Principal Component Analysis¶

The principal component analysis plugin is a plugin which developments started with group D2 at the AE2223-I project of 2015/2016 and was finished by the lead developers of TIPP. The plugin can take a normalised image and use principal component analysis combined with a k-means clustering algorithm to map the surface into area’s that have similar properties.

Theory¶

PCA consist out of two main algorithms, principal component analysis and k-means clustering. The idea of principal component analysis is to compress the data for fast analysis and to make it suitable for k-means clustering. Both algorithms only work with 2D data, there for the first step is to transform the 3D images (x,y,lambda) to 2D dataset (point,data). The last step of the algorithm is then to transform it back to an images.

Principal component analysis is a matrix transformation. The result of the transformation is a new matrix with a decreasing standard deviation in the second axis. The transformation matrix is constructed in three steps:

Normalise the dataset by taking the mean in the first axis.
Take the covariance of this normalised dataset.
Calculated the eigenvector of the covariance.

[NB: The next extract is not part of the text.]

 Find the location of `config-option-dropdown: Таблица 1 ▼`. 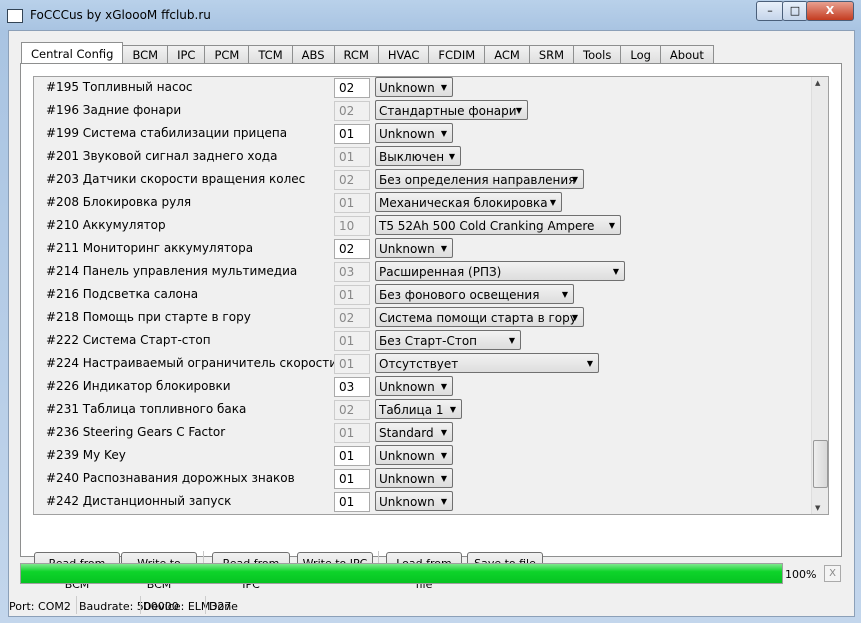

config-option-dropdown: Таблица 1 ▼ is located at coordinates (418, 409).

When multiplying the dataset with the transformation matrix the shape of the matrix stays the same. The next step is to compress the data, because the standard deviation is decreasing in the second axis there is only valuable information in approximate the first 10% of the second axis depending on the dataset. This means that with a minor loss of information the rest of the second axis can be removed.

Now there are two option stop here and save the PCA or cluster the PCA. Many clustering methods are available and can be done when choosing to cluster. K-means is chosen for three reasons. It is fast, a centroid model and good after principal component analysis. The basic idea of K-means clustering is as follows an x number of cluster centroids are chosen, then the points are placed in the cluster with the smallest distance to that cluster centroid. The next step is to recalculate the centroids. Redo these steps until the cluster centroids stabilise. So a centroid model is good because points that are close together are probably the same and K-means uses distance so it is better to have a dataset that is based on standard deviation.

When using this plugin there are a few extras that can be used next to the basic algorithm:

In this K-means algorithm the initial clusters and centroids are not randomly selected but the data set is sorted on one of the principle components and then made in cluster of equal size. This is done to speeds up the algorithm.
Use a max distance to exclude points that are further away from the cluster centroid. An example with two principle components is given below. This feature includes also a min cluster size to remove clusters that do not have a dense centroid but are just a selection of spread out data points. The idea is that spread out data point clusters become small after removing the points that are more than the max distance away and then get removed by the min cluster size feature.

Combining clusters is based on the fact that, if the distance between two cluster centroids is smaller than x times standard deviation of the first cluster plus x times the standard deviation of the second cluster, the two cluster are actually the same cluster. The standard deviations are calculated along the line between the two centroids. An example with two principle components is given below. The variable x allows to change the distance needed between cluster and is in the plugin called similarity needed between clusters.

Using the plugin¶

Load the plugin by selecting a normalised image (.TippHSINorm).
Fill in the filename and choose a method. Next fill in all the parameters that belong with that method and at last choose the number of iterations. (The algorithm will always converge, but if faster is more important than precise a fix number of iterations can be used.)
Run the algorithm and the output is saved and can be visualised with the normal visualisation plugin or the heatmap plugin.

Remarks¶

If the user only uses principal component analysis and displays the first three principal components it is possible to manual find similar areas in the image based on colour.